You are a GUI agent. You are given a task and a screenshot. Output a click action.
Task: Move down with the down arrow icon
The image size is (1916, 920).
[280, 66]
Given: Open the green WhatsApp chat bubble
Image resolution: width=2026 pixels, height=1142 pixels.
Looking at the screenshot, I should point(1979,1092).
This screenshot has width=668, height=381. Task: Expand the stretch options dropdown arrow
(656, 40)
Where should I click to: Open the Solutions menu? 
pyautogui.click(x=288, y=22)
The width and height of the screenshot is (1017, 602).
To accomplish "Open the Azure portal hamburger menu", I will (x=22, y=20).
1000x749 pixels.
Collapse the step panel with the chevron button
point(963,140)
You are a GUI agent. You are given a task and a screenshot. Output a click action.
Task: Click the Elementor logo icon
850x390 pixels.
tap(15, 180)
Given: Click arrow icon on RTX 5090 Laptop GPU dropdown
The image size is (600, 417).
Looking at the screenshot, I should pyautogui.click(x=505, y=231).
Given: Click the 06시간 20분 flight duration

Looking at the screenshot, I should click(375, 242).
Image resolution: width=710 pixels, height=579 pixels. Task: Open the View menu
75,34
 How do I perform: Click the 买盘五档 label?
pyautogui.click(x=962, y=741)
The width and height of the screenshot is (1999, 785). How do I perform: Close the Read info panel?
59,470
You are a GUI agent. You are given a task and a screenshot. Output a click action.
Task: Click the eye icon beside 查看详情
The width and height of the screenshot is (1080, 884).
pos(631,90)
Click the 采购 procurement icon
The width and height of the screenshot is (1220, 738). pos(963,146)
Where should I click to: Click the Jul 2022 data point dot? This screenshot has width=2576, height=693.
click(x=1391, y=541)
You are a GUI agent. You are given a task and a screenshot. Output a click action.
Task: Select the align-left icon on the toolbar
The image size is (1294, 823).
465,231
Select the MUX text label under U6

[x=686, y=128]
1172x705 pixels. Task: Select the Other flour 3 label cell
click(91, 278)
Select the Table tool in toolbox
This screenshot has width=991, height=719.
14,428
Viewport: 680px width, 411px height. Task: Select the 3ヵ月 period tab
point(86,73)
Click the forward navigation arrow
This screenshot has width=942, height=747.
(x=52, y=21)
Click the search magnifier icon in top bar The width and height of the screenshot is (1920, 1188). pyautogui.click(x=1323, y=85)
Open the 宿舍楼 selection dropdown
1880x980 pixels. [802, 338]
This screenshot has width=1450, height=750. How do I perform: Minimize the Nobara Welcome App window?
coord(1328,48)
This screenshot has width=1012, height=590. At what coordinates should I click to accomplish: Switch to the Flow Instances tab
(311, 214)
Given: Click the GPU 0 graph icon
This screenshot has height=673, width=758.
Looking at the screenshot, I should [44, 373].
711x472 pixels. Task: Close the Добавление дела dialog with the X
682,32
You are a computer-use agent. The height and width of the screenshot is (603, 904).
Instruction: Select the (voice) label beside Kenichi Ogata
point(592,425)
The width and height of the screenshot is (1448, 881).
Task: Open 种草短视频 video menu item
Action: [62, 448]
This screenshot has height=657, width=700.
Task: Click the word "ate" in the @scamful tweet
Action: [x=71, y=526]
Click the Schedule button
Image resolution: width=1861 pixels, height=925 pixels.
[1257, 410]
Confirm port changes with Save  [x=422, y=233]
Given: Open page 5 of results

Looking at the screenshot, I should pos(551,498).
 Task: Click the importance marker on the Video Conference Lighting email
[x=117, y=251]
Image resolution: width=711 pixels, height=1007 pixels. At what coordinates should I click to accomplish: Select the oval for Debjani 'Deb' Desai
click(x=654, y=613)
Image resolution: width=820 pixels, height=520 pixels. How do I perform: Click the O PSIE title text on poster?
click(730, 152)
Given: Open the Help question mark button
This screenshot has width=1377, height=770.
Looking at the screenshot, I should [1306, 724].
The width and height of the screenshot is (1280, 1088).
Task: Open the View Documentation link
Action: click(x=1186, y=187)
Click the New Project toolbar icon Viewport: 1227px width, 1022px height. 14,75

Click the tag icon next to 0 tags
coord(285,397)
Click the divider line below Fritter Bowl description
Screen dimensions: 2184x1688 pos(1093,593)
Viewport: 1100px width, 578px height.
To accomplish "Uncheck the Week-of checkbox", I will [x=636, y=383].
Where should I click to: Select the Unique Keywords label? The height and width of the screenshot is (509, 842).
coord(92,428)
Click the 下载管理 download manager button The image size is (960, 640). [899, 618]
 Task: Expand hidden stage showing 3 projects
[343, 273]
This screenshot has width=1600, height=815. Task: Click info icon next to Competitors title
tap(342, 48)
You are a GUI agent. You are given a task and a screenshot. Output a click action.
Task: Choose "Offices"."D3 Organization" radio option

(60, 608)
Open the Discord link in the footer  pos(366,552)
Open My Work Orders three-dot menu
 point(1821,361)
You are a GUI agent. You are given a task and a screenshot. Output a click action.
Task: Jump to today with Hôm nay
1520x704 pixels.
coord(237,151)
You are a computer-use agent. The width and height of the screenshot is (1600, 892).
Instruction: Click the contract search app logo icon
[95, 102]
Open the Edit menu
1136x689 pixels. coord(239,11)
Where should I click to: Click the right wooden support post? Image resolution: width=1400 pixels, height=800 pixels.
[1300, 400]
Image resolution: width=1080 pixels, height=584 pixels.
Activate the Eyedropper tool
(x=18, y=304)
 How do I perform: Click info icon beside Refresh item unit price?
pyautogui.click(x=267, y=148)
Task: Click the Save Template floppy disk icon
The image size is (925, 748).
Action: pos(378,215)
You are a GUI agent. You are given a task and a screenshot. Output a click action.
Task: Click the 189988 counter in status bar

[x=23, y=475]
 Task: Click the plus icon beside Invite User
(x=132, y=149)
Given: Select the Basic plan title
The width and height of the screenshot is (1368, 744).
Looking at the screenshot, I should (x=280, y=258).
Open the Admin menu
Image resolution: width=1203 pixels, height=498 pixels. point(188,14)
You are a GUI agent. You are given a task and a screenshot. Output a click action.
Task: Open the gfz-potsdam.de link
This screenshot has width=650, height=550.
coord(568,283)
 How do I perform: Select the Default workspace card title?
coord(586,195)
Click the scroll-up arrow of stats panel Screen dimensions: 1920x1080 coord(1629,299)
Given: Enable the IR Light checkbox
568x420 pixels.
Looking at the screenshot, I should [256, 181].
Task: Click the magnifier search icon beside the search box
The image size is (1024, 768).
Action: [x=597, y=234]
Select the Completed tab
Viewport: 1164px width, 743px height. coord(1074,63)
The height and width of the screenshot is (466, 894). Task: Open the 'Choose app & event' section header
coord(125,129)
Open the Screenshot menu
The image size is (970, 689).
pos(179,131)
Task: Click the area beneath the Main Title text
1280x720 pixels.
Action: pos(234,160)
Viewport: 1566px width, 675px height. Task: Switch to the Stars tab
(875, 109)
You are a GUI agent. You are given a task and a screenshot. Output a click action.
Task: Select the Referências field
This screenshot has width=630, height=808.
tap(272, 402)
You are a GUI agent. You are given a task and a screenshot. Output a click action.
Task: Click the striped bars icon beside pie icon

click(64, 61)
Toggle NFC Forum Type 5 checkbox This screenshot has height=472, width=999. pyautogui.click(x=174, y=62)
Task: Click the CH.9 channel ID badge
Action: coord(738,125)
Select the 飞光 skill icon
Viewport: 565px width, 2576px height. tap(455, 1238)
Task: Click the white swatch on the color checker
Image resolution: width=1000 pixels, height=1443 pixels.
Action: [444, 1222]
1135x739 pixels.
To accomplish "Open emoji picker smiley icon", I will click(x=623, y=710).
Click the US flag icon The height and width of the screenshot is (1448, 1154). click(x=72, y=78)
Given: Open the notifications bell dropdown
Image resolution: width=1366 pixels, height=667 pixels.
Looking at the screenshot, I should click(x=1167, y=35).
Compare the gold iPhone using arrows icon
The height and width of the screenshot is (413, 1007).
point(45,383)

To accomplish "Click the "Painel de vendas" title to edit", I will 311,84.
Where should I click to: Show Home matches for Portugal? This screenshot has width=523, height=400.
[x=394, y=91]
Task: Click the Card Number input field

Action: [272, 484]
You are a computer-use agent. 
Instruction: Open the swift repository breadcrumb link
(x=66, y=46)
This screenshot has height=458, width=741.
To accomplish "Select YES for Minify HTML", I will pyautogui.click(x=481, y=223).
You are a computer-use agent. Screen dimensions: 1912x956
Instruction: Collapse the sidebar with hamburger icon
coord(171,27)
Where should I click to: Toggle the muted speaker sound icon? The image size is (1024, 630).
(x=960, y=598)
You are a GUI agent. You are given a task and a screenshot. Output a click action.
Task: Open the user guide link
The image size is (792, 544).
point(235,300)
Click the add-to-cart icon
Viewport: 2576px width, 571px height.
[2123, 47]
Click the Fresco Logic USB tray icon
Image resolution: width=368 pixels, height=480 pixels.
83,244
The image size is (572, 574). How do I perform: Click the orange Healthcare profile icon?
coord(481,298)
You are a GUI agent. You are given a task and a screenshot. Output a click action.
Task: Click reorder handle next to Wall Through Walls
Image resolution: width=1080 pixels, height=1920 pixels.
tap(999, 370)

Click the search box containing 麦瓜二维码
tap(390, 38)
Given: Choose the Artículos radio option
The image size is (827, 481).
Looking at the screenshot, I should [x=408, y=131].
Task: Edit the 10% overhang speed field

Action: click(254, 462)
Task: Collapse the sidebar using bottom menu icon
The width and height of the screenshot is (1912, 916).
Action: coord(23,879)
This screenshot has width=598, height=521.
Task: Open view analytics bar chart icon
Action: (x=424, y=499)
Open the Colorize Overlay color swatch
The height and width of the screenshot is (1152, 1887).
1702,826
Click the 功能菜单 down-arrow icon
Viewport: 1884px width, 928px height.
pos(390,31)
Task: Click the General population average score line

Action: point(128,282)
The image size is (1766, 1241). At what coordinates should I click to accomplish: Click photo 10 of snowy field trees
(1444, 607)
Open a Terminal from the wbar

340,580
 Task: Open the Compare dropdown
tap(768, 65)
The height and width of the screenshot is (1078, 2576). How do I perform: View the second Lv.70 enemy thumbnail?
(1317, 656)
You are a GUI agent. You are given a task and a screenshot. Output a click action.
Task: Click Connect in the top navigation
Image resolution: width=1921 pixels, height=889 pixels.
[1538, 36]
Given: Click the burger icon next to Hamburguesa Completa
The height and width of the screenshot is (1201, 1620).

....

- Task requirements -
Among the lines of the data, identify those with the word "swatch". Copy each of them.

- Answer to this exercise -
Task: Click the white swatch on the color checker
Open the Colorize Overlay color swatch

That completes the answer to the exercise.